Mary Kelly Prosky Gilbert
Thursday, May 16th, brought an evening filled with the voices of the Hingham High School Chorus. On this night, the annual Major Works concert took place, demonstrating choral students’ years of dedication and practice. Chorus Director Dr. Joseph Young guided both under and upperclassman choirs to celebrate the art of the human voice and the evolution of music. Family and Loved ones gathered in the pews of House of Prayer Lutheran Church to hear this year’s highlighted historical British composer, Benjamin Britten in a concert titled “Across the Pond.”
“It is definitely one of my favorite concerts of the entire year!” explains Sophmore and Concert Choral member Connor Keliher, “ I just love being in a new space that is entirely different than a high school auditorium.” The audience was certainly was not expecting such a high level of musicality and presentation when entering the space. However, the group proved themselves as true musicians as their pristine vocals made this night one to remember.
The Concert was opened by Concert Choral, a choir made up of primary underclassman with the pieces For the Beauty of the Earth by John Rutter and The Sally Gardens arranged by Britten himself. Sally Gardens represented a beautiful blend of soft harmonies and featured solos from Sophmore Sydney Collins and Freshman Cameron Lumbard. Following this was Choral Spectrum, a selected group from the Mixed Chorus. Even though there are only seven members, the groups booming sound left the audience in awe as they performed Five Flower Songs by Britten.
The audience was eager to discover how this Major Works concert could be topped when Chamber Singers, a selected group from Concert Choral, graced the stage. They sang Imogen Holst’s, A Hymn to Christ that demonstrated the groups’ significant growth over the year, as both musicians and a chamber choir.

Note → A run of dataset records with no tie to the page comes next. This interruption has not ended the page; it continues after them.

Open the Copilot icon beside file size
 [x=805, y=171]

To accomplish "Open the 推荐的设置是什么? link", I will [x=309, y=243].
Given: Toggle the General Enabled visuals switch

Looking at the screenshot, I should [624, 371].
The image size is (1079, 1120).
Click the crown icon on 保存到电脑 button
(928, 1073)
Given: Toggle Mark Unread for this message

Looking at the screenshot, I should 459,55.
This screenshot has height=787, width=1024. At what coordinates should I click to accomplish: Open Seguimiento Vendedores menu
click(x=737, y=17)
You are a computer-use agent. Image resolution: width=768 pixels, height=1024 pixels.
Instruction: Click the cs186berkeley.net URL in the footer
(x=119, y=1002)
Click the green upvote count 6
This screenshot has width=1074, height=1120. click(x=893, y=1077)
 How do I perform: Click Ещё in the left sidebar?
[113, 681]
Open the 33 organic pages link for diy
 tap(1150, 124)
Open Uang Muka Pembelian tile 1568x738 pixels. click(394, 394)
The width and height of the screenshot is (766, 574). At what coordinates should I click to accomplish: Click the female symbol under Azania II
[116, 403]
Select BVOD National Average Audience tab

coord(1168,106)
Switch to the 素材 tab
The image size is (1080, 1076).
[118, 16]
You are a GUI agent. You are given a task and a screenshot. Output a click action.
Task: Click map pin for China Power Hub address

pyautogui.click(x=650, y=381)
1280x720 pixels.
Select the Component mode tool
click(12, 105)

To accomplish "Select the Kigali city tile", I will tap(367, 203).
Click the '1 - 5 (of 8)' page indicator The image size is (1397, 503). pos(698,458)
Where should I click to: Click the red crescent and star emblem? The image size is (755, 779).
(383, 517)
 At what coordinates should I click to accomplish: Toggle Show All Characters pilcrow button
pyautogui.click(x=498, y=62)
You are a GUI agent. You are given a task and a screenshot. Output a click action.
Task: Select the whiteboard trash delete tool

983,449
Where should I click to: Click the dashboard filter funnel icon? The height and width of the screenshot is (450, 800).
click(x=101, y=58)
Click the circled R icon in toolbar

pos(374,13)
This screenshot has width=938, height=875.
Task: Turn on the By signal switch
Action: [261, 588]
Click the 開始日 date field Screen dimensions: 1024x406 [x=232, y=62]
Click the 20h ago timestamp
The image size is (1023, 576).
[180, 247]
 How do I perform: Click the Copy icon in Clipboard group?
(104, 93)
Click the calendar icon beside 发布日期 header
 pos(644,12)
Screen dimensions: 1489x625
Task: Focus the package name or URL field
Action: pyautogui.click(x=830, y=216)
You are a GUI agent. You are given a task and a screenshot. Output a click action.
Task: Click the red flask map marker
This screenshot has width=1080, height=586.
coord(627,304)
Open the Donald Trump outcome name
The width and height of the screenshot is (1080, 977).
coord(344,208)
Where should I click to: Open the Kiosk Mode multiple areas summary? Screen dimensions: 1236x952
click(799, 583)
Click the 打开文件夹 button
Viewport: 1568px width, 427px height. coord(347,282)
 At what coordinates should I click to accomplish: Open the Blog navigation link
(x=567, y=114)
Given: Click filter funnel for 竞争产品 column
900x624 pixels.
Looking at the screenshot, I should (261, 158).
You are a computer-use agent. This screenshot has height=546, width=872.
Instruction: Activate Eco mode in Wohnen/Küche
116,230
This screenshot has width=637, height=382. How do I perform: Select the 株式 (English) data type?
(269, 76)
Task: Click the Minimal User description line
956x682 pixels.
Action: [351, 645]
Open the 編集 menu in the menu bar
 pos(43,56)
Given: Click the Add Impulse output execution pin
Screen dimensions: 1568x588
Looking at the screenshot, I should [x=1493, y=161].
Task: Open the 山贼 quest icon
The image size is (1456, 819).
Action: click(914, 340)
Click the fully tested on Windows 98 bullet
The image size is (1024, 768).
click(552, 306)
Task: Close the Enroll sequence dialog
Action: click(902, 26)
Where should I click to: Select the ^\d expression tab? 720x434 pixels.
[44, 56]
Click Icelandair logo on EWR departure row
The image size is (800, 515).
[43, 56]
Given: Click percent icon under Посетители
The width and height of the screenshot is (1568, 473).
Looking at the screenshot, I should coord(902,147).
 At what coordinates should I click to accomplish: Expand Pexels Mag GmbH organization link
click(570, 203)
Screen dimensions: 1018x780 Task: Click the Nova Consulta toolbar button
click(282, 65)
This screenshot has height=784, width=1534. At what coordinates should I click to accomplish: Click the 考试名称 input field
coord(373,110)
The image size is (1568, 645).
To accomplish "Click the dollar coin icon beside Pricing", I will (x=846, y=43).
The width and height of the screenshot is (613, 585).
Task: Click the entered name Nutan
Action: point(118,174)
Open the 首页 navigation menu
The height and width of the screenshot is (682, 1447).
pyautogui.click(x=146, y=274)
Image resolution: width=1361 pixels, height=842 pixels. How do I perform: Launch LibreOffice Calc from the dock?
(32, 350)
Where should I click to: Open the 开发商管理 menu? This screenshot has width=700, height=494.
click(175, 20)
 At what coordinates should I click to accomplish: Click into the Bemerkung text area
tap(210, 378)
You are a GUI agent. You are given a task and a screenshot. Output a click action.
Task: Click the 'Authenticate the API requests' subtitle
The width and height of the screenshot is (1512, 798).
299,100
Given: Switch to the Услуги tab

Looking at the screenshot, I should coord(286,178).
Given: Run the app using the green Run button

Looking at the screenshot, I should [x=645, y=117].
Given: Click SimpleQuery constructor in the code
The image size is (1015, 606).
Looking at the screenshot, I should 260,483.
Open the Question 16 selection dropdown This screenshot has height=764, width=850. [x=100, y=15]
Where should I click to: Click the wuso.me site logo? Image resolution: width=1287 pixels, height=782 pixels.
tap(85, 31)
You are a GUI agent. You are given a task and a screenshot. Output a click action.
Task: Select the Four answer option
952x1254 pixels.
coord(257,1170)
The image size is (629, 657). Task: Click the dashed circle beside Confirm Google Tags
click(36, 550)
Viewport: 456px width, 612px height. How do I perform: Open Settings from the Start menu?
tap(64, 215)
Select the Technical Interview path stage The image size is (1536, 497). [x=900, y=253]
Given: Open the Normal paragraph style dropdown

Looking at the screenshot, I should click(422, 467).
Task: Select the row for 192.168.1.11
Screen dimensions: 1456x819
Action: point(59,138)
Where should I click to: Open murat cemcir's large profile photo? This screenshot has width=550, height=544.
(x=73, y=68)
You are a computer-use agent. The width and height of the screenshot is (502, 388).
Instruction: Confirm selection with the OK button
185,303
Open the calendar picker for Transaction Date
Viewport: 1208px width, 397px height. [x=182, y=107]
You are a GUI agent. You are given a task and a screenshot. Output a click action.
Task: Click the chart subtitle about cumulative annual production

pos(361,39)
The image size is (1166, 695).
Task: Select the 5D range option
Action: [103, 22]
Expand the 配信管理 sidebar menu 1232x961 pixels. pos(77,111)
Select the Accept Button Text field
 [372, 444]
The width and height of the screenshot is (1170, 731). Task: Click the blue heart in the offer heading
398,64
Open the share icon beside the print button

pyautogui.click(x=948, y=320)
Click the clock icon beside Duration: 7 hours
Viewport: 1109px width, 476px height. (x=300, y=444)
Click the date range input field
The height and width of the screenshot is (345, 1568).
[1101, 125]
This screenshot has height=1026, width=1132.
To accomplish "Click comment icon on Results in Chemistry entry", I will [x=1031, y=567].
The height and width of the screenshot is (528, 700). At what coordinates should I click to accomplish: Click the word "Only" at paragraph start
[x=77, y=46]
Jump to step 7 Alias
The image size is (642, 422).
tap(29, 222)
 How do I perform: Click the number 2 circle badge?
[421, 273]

Then, Upperclassmen Choir, Mixed Chorus performed Hymn To Saint St. Cecilia by Britten, a piece that took over four months of preparation, making this the chorus’s longest time ever spent preparing for a performance. As the Audience witnessed this ten-minute performance, a look of astonishment brushed over everyone’s face. “I hadn’t heard Mixed Chorus perform Hymn to Saint Cecilia before tonight, and to say I was blown away would be an understatement,” Sophmore Concert Choral member Genevra Donelly expressed her reaction to the group’s performance. The group performed the piece all acapella and will certainly go down as one of the best performances in Major Works history. The piece featured talented solos from Sophmore soprano Rachel Warhaftig, Junior alto Olivia Monarch, Sophmore bass Franco Cacciuttolo, and Senior tenor Shaun Collins.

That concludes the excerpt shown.